As the Archaeologists, a team of specialists under contract from Sweden’s National Historical Museums, dug beneath the decayed wooden floor of a building in a Viking Age settlement, they discovered a small ceramic pot. Inside lay eight neck rings, two arm rings, a finger ring, a pair of pearls, and 12 coin pendants deposited in a linen pouch.

The neck rings provoked particular excitement. Forged in the torque-style, a symbol of wealth and status for Viking men and women, the nearly 1,000-year-old rings were “extraordinarily well-preserved despite having been made and deposited almost a thousand years ago,” said Maria Lingström, the archeologist who removed them from the ground. “They looked almost completely new.”

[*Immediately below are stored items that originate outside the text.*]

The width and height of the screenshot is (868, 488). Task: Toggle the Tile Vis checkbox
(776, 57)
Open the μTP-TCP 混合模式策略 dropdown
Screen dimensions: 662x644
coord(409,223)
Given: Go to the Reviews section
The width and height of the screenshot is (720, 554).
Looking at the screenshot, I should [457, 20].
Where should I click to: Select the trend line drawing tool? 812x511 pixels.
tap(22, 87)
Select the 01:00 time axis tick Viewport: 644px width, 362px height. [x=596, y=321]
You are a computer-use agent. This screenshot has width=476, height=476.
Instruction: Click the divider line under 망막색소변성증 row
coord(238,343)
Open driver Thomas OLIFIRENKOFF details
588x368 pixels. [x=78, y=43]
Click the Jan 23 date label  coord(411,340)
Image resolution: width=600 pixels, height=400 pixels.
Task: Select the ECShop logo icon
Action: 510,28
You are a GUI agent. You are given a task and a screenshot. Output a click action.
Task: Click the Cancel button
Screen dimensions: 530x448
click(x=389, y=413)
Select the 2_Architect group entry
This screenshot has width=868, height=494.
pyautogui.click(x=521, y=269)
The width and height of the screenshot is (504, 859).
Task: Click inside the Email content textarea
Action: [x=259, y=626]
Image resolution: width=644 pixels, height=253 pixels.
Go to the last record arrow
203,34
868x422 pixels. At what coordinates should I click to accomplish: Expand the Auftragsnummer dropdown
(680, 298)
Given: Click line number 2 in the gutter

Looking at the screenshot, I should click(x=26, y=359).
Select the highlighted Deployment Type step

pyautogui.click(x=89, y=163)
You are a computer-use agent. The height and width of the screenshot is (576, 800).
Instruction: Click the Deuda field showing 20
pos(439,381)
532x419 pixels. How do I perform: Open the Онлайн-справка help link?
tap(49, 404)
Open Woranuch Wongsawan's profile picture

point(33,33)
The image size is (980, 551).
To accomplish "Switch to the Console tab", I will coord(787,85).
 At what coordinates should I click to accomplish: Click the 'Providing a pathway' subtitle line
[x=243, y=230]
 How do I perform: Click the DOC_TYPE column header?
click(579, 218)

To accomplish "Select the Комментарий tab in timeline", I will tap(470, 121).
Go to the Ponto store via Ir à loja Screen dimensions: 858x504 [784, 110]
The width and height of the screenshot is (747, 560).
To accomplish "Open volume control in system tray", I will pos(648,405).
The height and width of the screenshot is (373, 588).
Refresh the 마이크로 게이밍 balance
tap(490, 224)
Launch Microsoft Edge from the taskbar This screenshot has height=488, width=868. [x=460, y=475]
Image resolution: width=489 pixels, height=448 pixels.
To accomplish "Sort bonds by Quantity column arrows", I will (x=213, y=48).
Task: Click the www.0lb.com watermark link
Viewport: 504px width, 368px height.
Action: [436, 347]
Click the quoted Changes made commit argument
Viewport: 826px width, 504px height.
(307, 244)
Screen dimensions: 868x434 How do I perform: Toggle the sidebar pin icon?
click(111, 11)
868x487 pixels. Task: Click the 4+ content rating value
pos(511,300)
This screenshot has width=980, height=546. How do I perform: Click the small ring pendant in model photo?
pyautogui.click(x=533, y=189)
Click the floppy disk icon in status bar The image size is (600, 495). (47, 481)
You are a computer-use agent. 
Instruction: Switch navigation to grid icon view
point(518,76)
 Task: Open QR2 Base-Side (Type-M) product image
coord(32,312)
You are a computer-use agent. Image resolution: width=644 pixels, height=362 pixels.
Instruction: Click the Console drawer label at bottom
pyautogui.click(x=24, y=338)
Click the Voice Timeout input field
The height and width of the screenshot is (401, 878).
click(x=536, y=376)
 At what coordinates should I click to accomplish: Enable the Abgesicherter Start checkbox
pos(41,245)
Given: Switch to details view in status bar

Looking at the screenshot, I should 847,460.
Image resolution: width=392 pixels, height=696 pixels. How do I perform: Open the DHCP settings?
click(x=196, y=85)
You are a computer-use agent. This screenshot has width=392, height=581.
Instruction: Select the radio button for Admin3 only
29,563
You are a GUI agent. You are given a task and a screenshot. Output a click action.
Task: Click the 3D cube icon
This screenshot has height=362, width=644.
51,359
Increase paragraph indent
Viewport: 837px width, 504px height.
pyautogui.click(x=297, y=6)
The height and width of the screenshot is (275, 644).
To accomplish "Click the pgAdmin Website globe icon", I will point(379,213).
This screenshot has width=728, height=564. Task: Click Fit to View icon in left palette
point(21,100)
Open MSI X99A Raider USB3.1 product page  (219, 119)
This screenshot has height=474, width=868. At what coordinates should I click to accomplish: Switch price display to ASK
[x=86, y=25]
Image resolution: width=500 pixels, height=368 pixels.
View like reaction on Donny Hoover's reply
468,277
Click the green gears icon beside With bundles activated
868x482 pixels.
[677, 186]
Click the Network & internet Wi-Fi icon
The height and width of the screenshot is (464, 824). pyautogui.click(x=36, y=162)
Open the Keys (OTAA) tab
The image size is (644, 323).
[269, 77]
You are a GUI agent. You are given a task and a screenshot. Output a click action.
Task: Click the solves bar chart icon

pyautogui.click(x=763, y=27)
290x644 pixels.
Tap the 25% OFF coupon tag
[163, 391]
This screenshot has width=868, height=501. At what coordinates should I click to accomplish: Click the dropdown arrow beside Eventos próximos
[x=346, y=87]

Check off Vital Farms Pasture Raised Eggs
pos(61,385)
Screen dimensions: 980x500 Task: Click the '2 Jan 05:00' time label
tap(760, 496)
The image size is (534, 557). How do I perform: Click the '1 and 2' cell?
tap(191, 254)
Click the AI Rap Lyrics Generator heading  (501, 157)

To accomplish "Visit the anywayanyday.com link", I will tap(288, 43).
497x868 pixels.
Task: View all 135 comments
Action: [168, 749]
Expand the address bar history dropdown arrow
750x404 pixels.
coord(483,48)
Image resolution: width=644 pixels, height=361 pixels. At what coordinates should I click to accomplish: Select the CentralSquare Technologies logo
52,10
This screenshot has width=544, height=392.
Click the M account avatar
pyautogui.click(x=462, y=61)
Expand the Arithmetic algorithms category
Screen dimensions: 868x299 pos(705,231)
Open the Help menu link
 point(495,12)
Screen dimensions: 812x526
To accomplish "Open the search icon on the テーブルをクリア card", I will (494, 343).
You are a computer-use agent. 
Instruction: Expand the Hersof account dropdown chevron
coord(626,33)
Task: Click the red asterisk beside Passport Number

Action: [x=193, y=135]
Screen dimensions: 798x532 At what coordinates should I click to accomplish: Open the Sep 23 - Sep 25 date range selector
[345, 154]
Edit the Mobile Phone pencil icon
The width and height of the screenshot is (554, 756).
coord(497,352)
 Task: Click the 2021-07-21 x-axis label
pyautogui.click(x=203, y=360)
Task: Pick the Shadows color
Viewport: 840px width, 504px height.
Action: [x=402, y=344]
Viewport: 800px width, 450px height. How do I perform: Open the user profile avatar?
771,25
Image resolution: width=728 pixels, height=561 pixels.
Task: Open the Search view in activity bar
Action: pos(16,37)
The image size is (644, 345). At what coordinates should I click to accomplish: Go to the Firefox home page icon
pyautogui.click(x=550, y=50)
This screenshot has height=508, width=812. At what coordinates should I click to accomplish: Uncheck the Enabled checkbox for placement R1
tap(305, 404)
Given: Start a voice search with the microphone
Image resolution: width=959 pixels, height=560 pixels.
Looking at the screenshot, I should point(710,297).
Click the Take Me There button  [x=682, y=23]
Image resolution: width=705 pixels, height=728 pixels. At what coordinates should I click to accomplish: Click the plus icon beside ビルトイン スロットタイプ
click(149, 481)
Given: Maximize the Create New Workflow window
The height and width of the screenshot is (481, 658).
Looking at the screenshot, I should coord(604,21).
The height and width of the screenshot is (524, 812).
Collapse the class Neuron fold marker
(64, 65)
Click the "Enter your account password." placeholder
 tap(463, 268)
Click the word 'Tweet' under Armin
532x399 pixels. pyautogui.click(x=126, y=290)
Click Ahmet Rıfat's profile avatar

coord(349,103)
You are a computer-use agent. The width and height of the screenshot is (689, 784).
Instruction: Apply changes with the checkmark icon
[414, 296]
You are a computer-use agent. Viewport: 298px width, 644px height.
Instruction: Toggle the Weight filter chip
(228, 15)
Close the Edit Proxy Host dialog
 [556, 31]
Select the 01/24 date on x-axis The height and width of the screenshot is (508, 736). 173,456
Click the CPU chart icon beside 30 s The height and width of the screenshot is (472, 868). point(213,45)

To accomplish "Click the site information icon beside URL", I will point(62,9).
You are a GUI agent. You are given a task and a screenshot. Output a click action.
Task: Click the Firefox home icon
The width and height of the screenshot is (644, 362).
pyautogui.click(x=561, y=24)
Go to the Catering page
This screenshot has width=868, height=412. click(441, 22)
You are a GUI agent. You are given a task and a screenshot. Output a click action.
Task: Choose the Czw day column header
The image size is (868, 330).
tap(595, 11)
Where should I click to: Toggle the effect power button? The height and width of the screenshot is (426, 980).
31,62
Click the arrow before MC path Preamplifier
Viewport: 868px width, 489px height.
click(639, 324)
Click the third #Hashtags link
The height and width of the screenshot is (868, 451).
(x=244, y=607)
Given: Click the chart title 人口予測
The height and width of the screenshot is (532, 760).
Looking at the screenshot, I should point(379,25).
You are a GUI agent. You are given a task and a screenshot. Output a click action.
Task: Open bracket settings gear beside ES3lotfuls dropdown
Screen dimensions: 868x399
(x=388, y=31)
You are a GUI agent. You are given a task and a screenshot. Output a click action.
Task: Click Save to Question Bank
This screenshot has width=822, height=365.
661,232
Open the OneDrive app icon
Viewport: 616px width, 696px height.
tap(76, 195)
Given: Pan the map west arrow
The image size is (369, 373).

The Viking silver. Photo by Acta Konserveringscentrum AB.

The find is part of a larger excavation taking place at a settlement that endured from 400 C.E. through the Viking Age (800–1050 C.E.) and into the Middle Ages. So far, the archaeologists have identified more than 20 houses and buildings, and dug up arrows, quern stones (used to grind down a range of materials), and amulet rings. This most recent discovery, however, is the team’s most eye-catching and potentially illuminating.

The hoard of coins evidences the international nature of commerce in Viking Age Scandinavia, and includes silver from England, Bohemia, Bavaria, as well as dirhams, a type of Arabic coinage. The collection makes up what the Archaeologists termed “a perfect example of [the era’s] far-reaching connections and blossoming trade.”

The cache also includes a 10th-century coin minted in Normandy, an area in northern France to which Vikings migrated in the early ninth-century, which had only ever previously been documented in an 18th-century book of drawings.

A coin from Normandy. Photo by Acta Konserveringscentrum AB.

Chief among the questions posed by the haul is why inhabitants would bury their most valuable possessions. “One common interpretation is that people buried their treasures in tumultuous times,” said one of the site’s project managers, John Hamilton. “We have yet to see if that was the case here.”

The artifacts have since been transferred to the Acta Konserveringscentrum, a conservatory company in Stockholm, to be cleaned and documented.